Reproduce every row between the lines holding "Task: Download the 채용 단계 도달 추이 chart" and "coord(224,40)", inclusive, along with the requests. Add -8 to each coordinate in the answers.
# Start of Data lines
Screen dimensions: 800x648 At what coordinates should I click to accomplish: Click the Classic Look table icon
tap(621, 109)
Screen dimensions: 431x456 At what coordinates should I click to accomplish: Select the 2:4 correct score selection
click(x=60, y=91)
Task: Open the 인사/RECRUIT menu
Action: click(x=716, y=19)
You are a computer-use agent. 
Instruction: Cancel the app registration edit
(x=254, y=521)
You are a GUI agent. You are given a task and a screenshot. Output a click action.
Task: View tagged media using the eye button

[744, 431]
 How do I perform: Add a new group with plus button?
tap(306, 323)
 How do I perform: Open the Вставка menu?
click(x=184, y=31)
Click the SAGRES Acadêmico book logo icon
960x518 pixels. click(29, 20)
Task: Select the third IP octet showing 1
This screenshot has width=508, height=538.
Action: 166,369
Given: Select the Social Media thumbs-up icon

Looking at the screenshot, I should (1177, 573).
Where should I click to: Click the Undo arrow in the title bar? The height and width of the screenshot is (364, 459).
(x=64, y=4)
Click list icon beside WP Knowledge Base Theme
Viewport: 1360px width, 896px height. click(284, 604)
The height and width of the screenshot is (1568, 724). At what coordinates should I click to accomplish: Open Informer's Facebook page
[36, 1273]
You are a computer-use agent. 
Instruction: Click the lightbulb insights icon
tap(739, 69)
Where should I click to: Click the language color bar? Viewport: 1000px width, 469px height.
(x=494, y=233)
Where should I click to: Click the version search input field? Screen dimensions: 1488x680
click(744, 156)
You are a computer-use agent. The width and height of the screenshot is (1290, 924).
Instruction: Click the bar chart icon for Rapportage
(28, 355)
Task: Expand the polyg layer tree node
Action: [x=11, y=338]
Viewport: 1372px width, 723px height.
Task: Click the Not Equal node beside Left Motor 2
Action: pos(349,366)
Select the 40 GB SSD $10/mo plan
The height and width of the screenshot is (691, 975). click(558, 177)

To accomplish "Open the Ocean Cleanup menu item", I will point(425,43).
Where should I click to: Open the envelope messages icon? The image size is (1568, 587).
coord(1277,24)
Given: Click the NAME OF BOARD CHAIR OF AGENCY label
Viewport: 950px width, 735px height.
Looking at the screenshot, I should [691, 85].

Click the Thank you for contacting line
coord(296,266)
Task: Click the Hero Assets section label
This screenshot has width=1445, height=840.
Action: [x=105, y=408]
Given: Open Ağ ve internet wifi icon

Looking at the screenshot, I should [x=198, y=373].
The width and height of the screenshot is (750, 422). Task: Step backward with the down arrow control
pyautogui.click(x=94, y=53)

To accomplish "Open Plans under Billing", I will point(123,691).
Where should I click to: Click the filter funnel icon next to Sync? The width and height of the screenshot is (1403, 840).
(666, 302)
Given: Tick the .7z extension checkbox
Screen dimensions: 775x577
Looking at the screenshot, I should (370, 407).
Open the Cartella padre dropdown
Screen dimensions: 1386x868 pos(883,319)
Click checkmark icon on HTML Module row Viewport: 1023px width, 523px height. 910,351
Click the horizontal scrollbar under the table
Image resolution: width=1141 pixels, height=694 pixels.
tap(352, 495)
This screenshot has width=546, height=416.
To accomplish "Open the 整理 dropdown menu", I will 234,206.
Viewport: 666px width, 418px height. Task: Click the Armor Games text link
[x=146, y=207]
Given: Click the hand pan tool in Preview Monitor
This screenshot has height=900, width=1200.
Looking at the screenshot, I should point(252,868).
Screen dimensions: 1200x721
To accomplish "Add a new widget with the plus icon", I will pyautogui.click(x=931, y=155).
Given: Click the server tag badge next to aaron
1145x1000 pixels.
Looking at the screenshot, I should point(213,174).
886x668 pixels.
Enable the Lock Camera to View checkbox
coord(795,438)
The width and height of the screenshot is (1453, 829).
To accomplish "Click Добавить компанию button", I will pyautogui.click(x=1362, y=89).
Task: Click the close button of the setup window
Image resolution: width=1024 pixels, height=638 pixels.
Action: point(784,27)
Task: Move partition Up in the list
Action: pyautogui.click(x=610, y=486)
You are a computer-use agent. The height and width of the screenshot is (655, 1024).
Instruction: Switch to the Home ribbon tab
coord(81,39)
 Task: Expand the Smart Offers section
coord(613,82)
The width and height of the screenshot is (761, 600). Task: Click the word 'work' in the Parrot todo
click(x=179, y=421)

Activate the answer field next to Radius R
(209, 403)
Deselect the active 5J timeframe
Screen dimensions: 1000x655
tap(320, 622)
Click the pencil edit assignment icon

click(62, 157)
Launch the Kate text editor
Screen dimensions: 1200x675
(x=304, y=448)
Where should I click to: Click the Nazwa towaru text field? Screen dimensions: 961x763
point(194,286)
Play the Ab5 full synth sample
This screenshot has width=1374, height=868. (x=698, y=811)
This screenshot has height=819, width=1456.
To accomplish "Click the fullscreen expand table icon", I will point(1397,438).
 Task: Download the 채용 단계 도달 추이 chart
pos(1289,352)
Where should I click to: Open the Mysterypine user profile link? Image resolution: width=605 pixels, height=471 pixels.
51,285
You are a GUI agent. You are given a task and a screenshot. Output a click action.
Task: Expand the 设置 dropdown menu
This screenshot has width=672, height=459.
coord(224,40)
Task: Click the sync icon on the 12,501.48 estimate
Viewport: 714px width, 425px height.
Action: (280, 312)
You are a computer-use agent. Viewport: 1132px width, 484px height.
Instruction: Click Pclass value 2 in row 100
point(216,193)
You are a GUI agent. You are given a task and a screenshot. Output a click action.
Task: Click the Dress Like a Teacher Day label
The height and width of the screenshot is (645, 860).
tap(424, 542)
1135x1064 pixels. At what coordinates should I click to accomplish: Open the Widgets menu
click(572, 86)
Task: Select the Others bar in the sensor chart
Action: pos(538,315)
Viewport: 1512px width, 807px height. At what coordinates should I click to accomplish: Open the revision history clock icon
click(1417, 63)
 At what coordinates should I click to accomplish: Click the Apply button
# End of Data lines
◆ **Correct result**:
 Task: Download the 채용 단계 도달 추이 chart
pos(1281,344)
Where should I click to: Open the Mysterypine user profile link? Image resolution: width=605 pixels, height=471 pixels.
43,277
You are a GUI agent. You are given a task and a screenshot. Output a click action.
Task: Expand the 设置 dropdown menu
This screenshot has width=672, height=459.
coord(216,32)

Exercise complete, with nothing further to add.